YOUR INSTRUCTIONS:
Your task is to quote the listing below exactly, beginning with its first line and ending on the line bearing "Screen dimensions: 408x260".

──────

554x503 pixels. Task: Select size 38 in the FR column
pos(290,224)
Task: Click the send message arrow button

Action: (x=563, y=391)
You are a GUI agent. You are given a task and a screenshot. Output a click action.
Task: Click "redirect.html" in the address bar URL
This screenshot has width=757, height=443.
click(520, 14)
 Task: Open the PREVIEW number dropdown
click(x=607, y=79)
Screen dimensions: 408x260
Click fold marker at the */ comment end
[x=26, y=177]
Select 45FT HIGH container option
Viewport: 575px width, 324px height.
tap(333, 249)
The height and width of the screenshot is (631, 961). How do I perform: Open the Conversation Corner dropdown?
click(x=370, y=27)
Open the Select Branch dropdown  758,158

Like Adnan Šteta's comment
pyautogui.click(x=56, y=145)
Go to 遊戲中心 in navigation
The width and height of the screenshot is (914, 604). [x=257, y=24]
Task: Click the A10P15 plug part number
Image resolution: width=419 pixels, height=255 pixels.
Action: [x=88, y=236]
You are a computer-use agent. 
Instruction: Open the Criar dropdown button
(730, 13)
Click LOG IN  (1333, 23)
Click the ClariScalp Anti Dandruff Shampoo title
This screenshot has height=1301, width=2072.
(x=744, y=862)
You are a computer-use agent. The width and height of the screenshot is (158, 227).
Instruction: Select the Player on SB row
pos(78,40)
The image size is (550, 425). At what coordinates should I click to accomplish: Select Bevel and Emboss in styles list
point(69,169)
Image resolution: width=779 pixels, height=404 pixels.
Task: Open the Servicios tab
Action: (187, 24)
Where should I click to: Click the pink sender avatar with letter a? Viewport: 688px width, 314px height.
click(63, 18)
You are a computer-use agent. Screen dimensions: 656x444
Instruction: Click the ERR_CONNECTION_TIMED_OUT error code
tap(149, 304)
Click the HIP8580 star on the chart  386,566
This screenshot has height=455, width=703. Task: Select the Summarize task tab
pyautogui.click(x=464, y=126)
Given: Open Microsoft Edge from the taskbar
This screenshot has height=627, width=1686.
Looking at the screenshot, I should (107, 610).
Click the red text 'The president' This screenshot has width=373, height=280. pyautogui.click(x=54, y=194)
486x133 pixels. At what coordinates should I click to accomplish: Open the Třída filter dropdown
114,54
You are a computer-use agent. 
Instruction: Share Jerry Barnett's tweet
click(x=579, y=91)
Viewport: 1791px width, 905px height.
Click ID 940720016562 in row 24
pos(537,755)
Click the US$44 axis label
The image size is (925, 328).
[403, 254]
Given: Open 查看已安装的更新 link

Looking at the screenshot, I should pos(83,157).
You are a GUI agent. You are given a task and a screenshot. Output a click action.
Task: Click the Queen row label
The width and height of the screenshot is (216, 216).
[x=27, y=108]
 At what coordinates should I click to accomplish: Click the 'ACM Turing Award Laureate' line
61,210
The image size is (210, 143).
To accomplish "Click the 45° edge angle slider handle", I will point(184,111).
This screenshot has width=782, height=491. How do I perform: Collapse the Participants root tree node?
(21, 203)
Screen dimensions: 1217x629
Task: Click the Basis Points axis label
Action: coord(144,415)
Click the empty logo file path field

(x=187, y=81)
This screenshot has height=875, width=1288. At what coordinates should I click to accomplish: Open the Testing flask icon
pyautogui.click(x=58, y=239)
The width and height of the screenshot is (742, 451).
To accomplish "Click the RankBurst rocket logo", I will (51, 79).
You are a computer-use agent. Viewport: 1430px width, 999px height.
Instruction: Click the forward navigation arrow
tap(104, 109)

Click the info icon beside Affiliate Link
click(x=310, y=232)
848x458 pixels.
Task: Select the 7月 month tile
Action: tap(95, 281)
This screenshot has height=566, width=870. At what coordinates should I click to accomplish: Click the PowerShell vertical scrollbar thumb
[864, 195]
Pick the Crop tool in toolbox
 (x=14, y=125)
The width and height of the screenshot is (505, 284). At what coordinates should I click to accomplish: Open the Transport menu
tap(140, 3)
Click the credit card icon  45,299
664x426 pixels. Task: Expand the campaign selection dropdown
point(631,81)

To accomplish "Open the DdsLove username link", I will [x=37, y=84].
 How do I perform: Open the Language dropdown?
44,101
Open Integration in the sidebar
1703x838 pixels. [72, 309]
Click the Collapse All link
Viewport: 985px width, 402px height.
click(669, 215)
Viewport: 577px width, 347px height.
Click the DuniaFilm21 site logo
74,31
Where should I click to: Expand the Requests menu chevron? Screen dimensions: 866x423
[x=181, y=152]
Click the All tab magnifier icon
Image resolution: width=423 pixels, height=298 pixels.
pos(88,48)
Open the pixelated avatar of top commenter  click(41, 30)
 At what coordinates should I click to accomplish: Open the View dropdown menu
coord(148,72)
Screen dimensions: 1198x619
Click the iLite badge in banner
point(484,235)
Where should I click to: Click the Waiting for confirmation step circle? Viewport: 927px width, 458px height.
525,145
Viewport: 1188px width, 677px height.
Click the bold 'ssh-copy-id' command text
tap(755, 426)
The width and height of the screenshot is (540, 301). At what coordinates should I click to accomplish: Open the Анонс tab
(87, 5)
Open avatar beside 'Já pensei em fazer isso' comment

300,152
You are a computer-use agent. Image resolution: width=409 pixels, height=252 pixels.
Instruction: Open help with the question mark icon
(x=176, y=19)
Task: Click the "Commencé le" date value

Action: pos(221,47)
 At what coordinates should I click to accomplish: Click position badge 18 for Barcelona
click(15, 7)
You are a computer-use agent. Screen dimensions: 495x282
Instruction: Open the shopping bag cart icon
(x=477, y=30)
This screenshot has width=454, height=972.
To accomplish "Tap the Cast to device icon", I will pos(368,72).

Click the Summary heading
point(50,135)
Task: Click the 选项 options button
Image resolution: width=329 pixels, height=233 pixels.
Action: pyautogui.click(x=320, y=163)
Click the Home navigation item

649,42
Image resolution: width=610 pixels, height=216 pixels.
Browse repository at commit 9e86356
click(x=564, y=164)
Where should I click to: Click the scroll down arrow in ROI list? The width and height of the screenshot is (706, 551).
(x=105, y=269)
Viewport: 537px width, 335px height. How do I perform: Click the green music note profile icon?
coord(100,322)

──────

ANSWER BELOW:
554x503 pixels. Task: Select size 38 in the FR column
pos(290,224)
Task: Click the send message arrow button

Action: (x=563, y=391)
You are a GUI agent. You are given a task and a screenshot. Output a click action.
Task: Click "redirect.html" in the address bar URL
This screenshot has width=757, height=443.
click(520, 14)
 Task: Open the PREVIEW number dropdown
click(x=607, y=79)
Screen dimensions: 408x260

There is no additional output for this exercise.